No QE, no dollar depreciation

The Euro ready to give way from 1.27 levels to 1.26 levels, it is unlikely that the Dollar would get brow beaten and the Dollar Index rising would mean the Rupee continues to settle to new final lows as no fresh probability to assuage the larger revenue deficits in India is seen. However, in a few days our imports will actually start getting cheaper and impacting a lower core inflation. When that will translate into CPI inflation improvements or actual action on the Diesel and Fertiliser subsidy programs is anyone’s guess. The currency is unlikely to benefit from small fills / corrections on the Fertiliser policy. Yields in the fixed income market run north to 8.22% levels too meaning more room for the Dollar to take up

Aviation stocks were back for a fleeting moment when the up trend was in acton Monday, but a Dollar depreciation seems to have put out prospects on them in these uncertain policy times.
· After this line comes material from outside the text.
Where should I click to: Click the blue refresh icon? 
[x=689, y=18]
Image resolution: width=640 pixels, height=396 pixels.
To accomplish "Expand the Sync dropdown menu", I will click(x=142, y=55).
India specific political reasons like NDA have largely become dried up wallflowers but a hope of Manmohan Singh getting FM portfolio being dashed might still mean more pain for the Rupee. Of course with a majority of the GDP benefitted by the Rupee the stock market might start seeing the Depreciation ride as more fun than pain.

Dollar remains a safe haven and Treasuries continue to surge south on yields.